Your objective
A verbatim copy of all entries is the expected output.

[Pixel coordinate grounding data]
•••••

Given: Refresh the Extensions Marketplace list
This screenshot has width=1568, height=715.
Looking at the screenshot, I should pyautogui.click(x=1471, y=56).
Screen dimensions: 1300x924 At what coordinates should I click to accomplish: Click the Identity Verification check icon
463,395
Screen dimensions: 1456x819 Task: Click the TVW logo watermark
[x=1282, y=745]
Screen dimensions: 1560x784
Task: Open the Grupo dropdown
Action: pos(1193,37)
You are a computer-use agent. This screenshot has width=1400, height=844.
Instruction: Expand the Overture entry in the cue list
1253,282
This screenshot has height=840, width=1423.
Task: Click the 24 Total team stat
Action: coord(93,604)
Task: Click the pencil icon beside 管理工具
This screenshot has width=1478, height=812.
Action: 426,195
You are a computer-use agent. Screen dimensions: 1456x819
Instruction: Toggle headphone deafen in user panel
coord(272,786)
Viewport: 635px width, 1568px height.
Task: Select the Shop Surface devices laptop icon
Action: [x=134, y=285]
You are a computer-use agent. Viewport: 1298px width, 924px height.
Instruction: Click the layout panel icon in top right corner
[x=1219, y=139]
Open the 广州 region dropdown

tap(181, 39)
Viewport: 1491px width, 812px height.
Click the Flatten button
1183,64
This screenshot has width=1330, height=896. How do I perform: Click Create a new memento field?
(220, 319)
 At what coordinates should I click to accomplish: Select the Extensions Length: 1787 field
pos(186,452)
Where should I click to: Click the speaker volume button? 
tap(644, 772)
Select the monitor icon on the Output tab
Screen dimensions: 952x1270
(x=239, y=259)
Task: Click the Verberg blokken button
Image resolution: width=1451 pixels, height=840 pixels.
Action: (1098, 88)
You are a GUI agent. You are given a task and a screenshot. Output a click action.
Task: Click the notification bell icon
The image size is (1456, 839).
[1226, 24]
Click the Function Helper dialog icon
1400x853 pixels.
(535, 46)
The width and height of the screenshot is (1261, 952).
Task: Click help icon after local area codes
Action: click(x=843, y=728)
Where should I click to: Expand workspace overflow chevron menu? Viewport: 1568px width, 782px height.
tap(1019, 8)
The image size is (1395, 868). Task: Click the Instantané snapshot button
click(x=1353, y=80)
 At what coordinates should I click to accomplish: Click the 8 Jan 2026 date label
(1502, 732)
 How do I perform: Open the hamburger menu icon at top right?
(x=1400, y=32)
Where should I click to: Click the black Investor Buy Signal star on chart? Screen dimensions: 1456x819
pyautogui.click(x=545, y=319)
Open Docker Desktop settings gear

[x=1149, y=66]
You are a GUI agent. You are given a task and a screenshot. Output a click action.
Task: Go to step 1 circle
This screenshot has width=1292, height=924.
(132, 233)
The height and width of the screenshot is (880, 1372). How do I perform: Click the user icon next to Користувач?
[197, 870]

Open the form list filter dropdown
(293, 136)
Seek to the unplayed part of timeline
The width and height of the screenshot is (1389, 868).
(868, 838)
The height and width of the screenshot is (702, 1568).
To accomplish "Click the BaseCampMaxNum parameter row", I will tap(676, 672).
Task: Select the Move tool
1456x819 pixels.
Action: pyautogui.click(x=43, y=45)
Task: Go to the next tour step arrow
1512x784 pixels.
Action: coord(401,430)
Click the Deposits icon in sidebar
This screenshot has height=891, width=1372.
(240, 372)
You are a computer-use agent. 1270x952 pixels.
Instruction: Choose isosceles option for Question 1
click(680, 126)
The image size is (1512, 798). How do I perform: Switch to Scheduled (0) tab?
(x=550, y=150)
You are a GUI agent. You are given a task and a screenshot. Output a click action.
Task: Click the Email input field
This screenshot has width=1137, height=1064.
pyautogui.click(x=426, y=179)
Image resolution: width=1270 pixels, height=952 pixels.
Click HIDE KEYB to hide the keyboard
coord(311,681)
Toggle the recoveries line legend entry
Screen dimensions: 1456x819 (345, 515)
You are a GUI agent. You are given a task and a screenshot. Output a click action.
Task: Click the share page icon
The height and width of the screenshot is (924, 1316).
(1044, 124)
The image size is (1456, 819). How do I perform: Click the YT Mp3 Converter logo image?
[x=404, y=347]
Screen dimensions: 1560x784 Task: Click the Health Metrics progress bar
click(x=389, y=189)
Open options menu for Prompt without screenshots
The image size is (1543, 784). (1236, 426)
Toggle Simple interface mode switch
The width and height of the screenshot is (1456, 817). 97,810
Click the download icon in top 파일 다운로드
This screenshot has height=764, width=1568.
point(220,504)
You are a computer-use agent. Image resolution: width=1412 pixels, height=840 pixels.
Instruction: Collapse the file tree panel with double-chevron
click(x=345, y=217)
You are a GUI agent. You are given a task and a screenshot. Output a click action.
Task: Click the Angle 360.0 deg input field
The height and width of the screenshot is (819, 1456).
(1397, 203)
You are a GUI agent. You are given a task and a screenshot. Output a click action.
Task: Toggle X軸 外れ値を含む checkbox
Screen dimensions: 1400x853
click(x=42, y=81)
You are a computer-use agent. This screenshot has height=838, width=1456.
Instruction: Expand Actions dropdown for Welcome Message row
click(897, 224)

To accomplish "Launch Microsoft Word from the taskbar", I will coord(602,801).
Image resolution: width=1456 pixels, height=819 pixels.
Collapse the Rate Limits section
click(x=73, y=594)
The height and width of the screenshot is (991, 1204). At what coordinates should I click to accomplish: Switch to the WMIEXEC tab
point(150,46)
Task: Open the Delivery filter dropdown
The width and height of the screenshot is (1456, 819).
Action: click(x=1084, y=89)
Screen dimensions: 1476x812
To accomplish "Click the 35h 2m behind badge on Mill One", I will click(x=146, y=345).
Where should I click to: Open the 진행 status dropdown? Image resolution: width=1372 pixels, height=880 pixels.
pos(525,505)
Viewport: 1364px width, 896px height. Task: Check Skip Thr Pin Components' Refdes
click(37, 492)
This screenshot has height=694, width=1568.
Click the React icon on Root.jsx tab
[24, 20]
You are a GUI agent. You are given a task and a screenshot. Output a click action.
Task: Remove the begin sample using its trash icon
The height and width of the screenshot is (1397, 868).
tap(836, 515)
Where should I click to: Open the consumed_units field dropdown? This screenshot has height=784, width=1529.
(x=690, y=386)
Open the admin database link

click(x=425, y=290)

•••••

Task response
Given: Refresh the Extensions Marketplace list
This screenshot has width=1568, height=715.
Looking at the screenshot, I should pyautogui.click(x=1471, y=56).
Screen dimensions: 1300x924 At what coordinates should I click to accomplish: Click the Identity Verification check icon
463,395
Screen dimensions: 1456x819 Task: Click the TVW logo watermark
[x=1282, y=745]
Screen dimensions: 1560x784
Task: Open the Grupo dropdown
Action: pos(1193,37)
You are a computer-use agent. This screenshot has width=1400, height=844.
Instruction: Expand the Overture entry in the cue list
1253,282
This screenshot has height=840, width=1423.
Task: Click the 24 Total team stat
Action: coord(93,604)
Task: Click the pencil icon beside 管理工具
This screenshot has width=1478, height=812.
Action: 426,195
You are a computer-use agent. Screen dimensions: 1456x819
Instruction: Toggle headphone deafen in user panel
coord(272,786)
Viewport: 635px width, 1568px height.
Task: Select the Shop Surface devices laptop icon
Action: [x=134, y=285]
You are a computer-use agent. Viewport: 1298px width, 924px height.
Instruction: Click the layout panel icon in top right corner
[x=1219, y=139]
Open the 广州 region dropdown

tap(181, 39)
Viewport: 1491px width, 812px height.
Click the Flatten button
1183,64
This screenshot has width=1330, height=896. How do I perform: Click Create a new memento field?
(220, 319)
 At what coordinates should I click to accomplish: Select the Extensions Length: 1787 field
pos(186,452)
Where should I click to: Click the speaker volume button? 
tap(644, 772)
Select the monitor icon on the Output tab
Screen dimensions: 952x1270
(x=239, y=259)
Task: Click the Verberg blokken button
Image resolution: width=1451 pixels, height=840 pixels.
Action: (1098, 88)
You are a GUI agent. You are given a task and a screenshot. Output a click action.
Task: Click the notification bell icon
The image size is (1456, 839).
[1226, 24]
Click the Function Helper dialog icon
1400x853 pixels.
(535, 46)
The width and height of the screenshot is (1261, 952).
Task: Click help icon after local area codes
Action: click(x=843, y=728)
Where should I click to: Expand workspace overflow chevron menu? Viewport: 1568px width, 782px height.
tap(1019, 8)
The image size is (1395, 868). Task: Click the Instantané snapshot button
click(x=1353, y=80)
 At what coordinates should I click to accomplish: Click the 8 Jan 2026 date label
(1502, 732)
 How do I perform: Open the hamburger menu icon at top right?
(x=1400, y=32)
Where should I click to: Click the black Investor Buy Signal star on chart? Screen dimensions: 1456x819
pyautogui.click(x=545, y=319)
Open Docker Desktop settings gear

[x=1149, y=66]
You are a GUI agent. You are given a task and a screenshot. Output a click action.
Task: Go to step 1 circle
This screenshot has width=1292, height=924.
(132, 233)
The height and width of the screenshot is (880, 1372). How do I perform: Click the user icon next to Користувач?
[197, 870]

Open the form list filter dropdown
(293, 136)
Seek to the unplayed part of timeline
The width and height of the screenshot is (1389, 868).
(868, 838)
The height and width of the screenshot is (702, 1568).
To accomplish "Click the BaseCampMaxNum parameter row", I will tap(676, 672).
Task: Select the Move tool
1456x819 pixels.
Action: pyautogui.click(x=43, y=45)
Task: Go to the next tour step arrow
1512x784 pixels.
Action: coord(401,430)
Click the Deposits icon in sidebar
This screenshot has height=891, width=1372.
(240, 372)
You are a computer-use agent. 1270x952 pixels.
Instruction: Choose isosceles option for Question 1
click(680, 126)
The image size is (1512, 798). How do I perform: Switch to Scheduled (0) tab?
(x=550, y=150)
You are a GUI agent. You are given a task and a screenshot. Output a click action.
Task: Click the Email input field
This screenshot has width=1137, height=1064.
pyautogui.click(x=426, y=179)
Image resolution: width=1270 pixels, height=952 pixels.
Click HIDE KEYB to hide the keyboard
coord(311,681)
Toggle the recoveries line legend entry
Screen dimensions: 1456x819 (345, 515)
You are a GUI agent. You are given a task and a screenshot. Output a click action.
Task: Click the share page icon
The height and width of the screenshot is (924, 1316).
(1044, 124)
The image size is (1456, 819). How do I perform: Click the YT Mp3 Converter logo image?
[x=404, y=347]
Screen dimensions: 1560x784 Task: Click the Health Metrics progress bar
click(x=389, y=189)
Open options menu for Prompt without screenshots
The image size is (1543, 784). (1236, 426)
Toggle Simple interface mode switch
The width and height of the screenshot is (1456, 817). 97,810
Click the download icon in top 파일 다운로드
This screenshot has height=764, width=1568.
point(220,504)
You are a computer-use agent. Image resolution: width=1412 pixels, height=840 pixels.
Instruction: Collapse the file tree panel with double-chevron
click(x=345, y=217)
You are a GUI agent. You are given a task and a screenshot. Output a click action.
Task: Click the Angle 360.0 deg input field
The height and width of the screenshot is (819, 1456).
(1397, 203)
You are a GUI agent. You are given a task and a screenshot. Output a click action.
Task: Toggle X軸 外れ値を含む checkbox
Screen dimensions: 1400x853
click(x=42, y=81)
You are a computer-use agent. This screenshot has height=838, width=1456.
Instruction: Expand Actions dropdown for Welcome Message row
click(897, 224)

To accomplish "Launch Microsoft Word from the taskbar", I will coord(602,801).
Image resolution: width=1456 pixels, height=819 pixels.
Collapse the Rate Limits section
click(x=73, y=594)
The height and width of the screenshot is (991, 1204). At what coordinates should I click to accomplish: Switch to the WMIEXEC tab
point(150,46)
Task: Open the Delivery filter dropdown
The width and height of the screenshot is (1456, 819).
Action: click(x=1084, y=89)
Screen dimensions: 1476x812
To accomplish "Click the 35h 2m behind badge on Mill One", I will click(x=146, y=345).
Where should I click to: Open the 진행 status dropdown? Image resolution: width=1372 pixels, height=880 pixels.
pos(525,505)
Viewport: 1364px width, 896px height. Task: Check Skip Thr Pin Components' Refdes
click(37, 492)
This screenshot has height=694, width=1568.
Click the React icon on Root.jsx tab
[24, 20]
You are a GUI agent. You are given a task and a screenshot. Output a click action.
Task: Remove the begin sample using its trash icon
The height and width of the screenshot is (1397, 868).
tap(836, 515)
Where should I click to: Open the consumed_units field dropdown? This screenshot has height=784, width=1529.
(x=690, y=386)
Open the admin database link

click(x=425, y=290)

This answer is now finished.